• _Exercise requirements_: From the text below about the pony-cap, list every kind of wearer that has been suggested for the cap.

• _Excerpted text_:
*-*-*
The pony-cap is normally regarded as a Celtic example of a champron or chamfrein, a piece of horse armour of the type familiar from the late Middle Ages, but has also been seen as intended to be worn by a human in ritual contexts. This was also the view of local antiquaries when the object was found; in its first publication in 1841 it was described as "a mummer's head-mask", though thought to be medieval. It would have been held on by leather straps, with a plume rising from the top of the cap. No other metal champron from ancient times is known, but there appear to be Celtic and classical Greek examples in materials such as boiled leather, including one from Newstead Fort, a Roman outpost in Scotland. Another possibility is that the intended wearer was a wooden cult statue of a horse, which would help explain the small size.

The theory that the horns were drinking-horn mounts, never joined to the cap in ancient times, was first proposed by Professors Piggott and Atkinson in 1955, and was widely accepted for about three decades, leading to the horns being detached from the cap and displayed separately. The single surviving bird's head terminal is comparable to much later early medieval examples from Anglo-Saxon burials (for example from Sutton Hoo and the Taplow burial) as well as Irish and Pictish contexts, which are either known or assumed to have decorated the tips of drinking-horns. However the theory depended on the assumption that the holes and rivets used to attach the horns to the cap were all the work of a 19th-century restorer. Subsequent investigation suggested that this was not in fact the case, and "opinion has swung back" to support the original reconstruction, and by the late 1960s Piggott and Atkinson preferred "to think of the horns as yoke-terminals" for chariots. The possibility remains that the horns were made for a different function, but later attached to the cap at some time before its deposit.
*-*-*
• _The data_:

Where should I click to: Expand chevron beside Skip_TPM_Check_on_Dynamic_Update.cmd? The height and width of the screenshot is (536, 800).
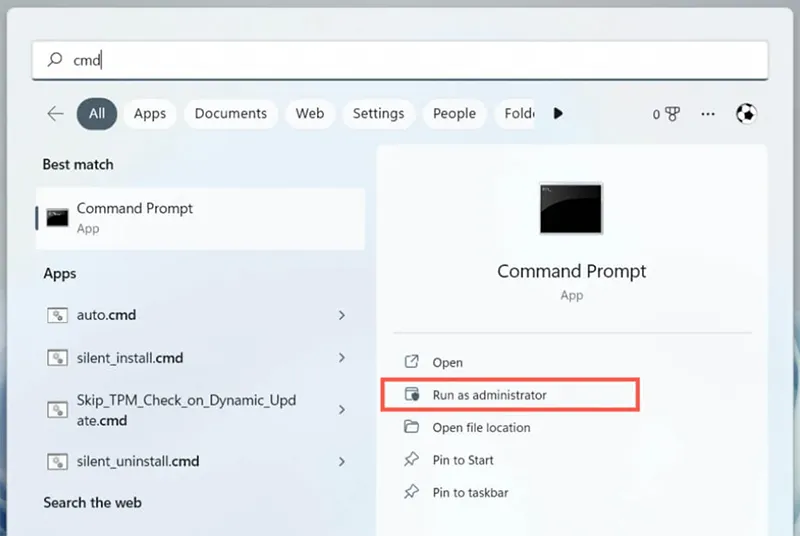click(342, 410)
*-*-*
• _Solution to this task_:
- A horse, with the cap serving as a champron or chamfrein (horse armour)
- A human in ritual contexts
- A wooden cult statue of a horse